- _課題内容_
1) 大船軒のサンドウヰッチの文章のうち、「最近はフルーツサンドがブーム」から「なったそうだ。(大船軒ホームページ参考)」までを一字一句違えずに書き写しなさい。
2) 大船軒のサンドウヰッチについての文章を、最後の文に続けて書き継ぎなさい。

***** 本文抜粋

最近はフルーツサンドがブームだけど、サンドイッチと言えばハムとバターほど贅沢なものはない。
ずっとこの組み合わせが最強サンドだと思っている。それは子供の頃に刷り込まれた味なのだろう。
大船軒のサンドウヰッチ。サンドイッチではなくてサンドウヰッチ。オシャレ極まりない響きがたまらない。

大船軒は鎌倉大船にて1898年(明治31年)516日に営業を開始。
1899年(明治32年)サンドウヰッチ弁当を発売。1900年(明治33年)鎌倉ハム富岡商会を設立。
その後、鯵の押し寿司弁当や駅そばなどを展開。歴史ある名店と言える。
当時、創業者は明治政府要人の黒田清隆との親交があり、黒田は外遊の折に食したサンドウヰッチというものを伝え、駅で売ることをすすめた。この日本で最初の駅弁サンドウヰッチは爆発的に売れたという。
最初は輸入ハムであったが英国人より製造を習得して国内産ハム(鎌倉ハム)を使用することになったそうだ。(大船軒ホームページ参考)

大変言いにくいが、ここまで書いて記憶が定かでないことに気づくのだが、正直に書くと、子供の頃食べていたものが大船軒だったかどうも怪しい。ぼんやりとパッケージに「帝国ホテル」と書いてあったような気もする。「日本食堂」ではなかったと思う。

**********
***** データ一覧

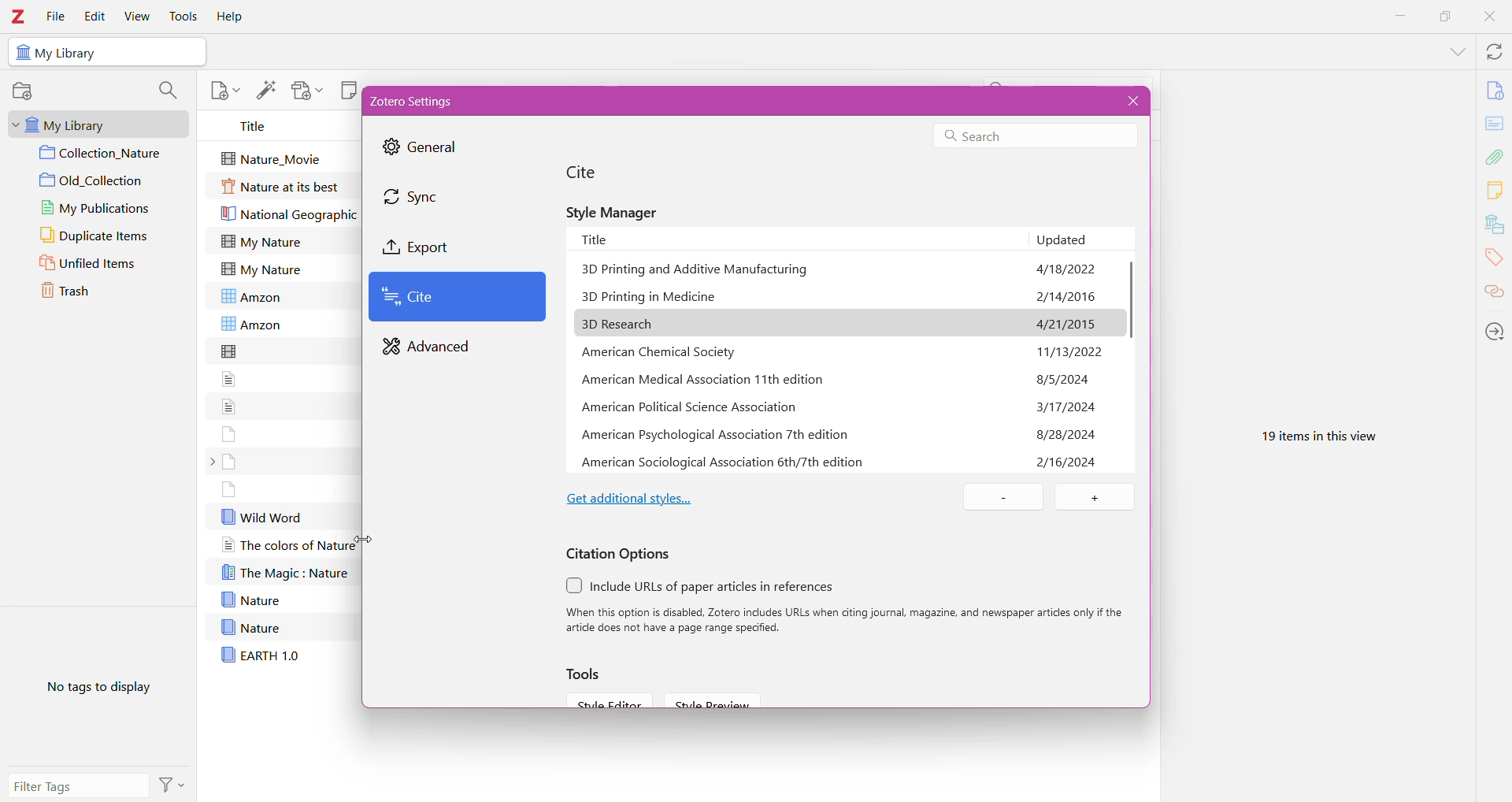 This screenshot has width=1512, height=802. Describe the element at coordinates (361, 536) in the screenshot. I see `cursor` at that location.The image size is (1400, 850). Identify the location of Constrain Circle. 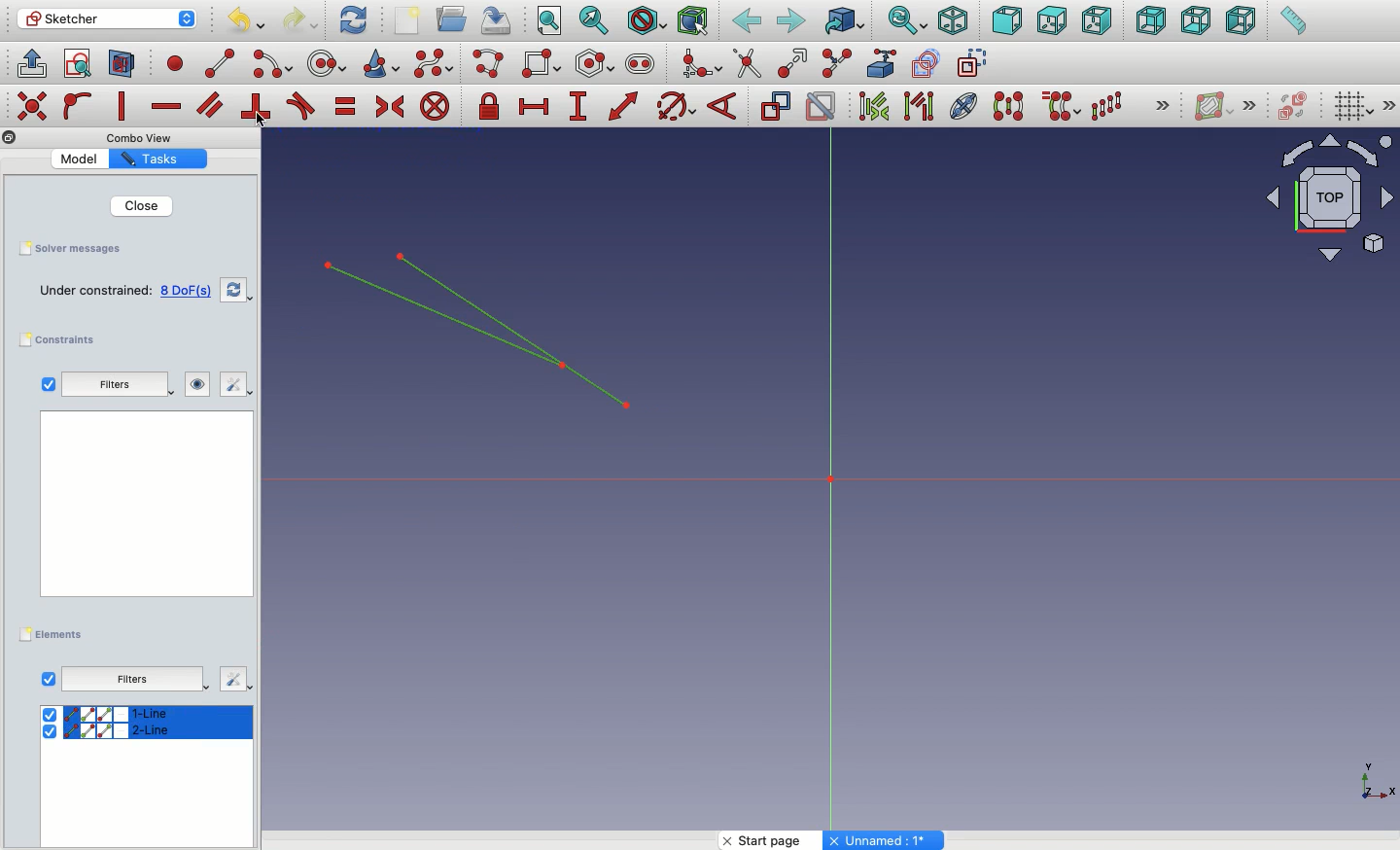
(676, 106).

**********

- _解答一覧_
1)
最近はフルーツサンドがブームだけど、サンドイッチと言えばハムとバターほど贅沢なものはない。
ずっとこの組み合わせが最強サンドだと思っている。それは子供の頃に刷り込まれた味なのだろう。
大船軒のサンドウヰッチ。サンドイッチではなくてサンドウヰッチ。オシャレ極まりない響きがたまらない。

大船軒は鎌倉大船にて1898年(明治31年)516日に営業を開始。
1899年(明治32年)サンドウヰッチ弁当を発売。1900年(明治33年)鎌倉ハム富岡商会を設立。
その後、鯵の押し寿司弁当や駅そばなどを展開。歴史ある名店と言える。
当時、創業者は明治政府要人の黒田清隆との親交があり、黒田は外遊の折に食したサンドウヰッチというものを伝え、駅で売ることをすすめた。この日本で最初の駅弁サンドウヰッチは爆発的に売れたという。
最初は輸入ハムであったが英国人より製造を習得して国内産ハム(鎌倉ハム)を使用することになったそうだ。(大船軒ホームページ参考)

2)
子供に漢字が読めるのかという疑問もあるが当時神童と呼ばれていたのでホテルというカタカナは読めたと思う。味は間違いなくハムとバター。帝国ホテルか、大船軒か、あるいは両方。
はっきりしないところはあるが、その味はしっかり覚えている。さっそく、パッケージを開けてみよう。

大船軒の文字が、只者ではない家柄を漂わせている。そして包まれたベールをそっと開けると文明開花の時が訪れる。パンのふかっとした柔らかさも感じられる。

しっかり、いい厚みの鎌倉ハム。そこらへんのハムとは歴史が違う。1世紀以上、この味に多くの人が悶絶したに違いない。

失礼してパンをめくると、バターと共に粒々マスタードが見える。
ハムとの相性が素晴らしい。
この組み合わせを考えた人はとてつもない食のクリエイターだと思う。

サイズもちょうどいい。子供の頃、持ちやすかったと思う。ポンジュースや不二家のネクターを飲みながら。当時の写真はないけどその姿は絶対可愛かったと思う。

鎌倉ハムにばかり気を取られていたが、おーっ!チーズサンドウヰッチが端にふたつ。

途中で味を変えたい時、このチーズはありがたい。単調にならないようにということか。大船軒の心遣いに違いない。チーズとバター、これもシンプルでよい。いや、これが本命のファンも多いはずだ。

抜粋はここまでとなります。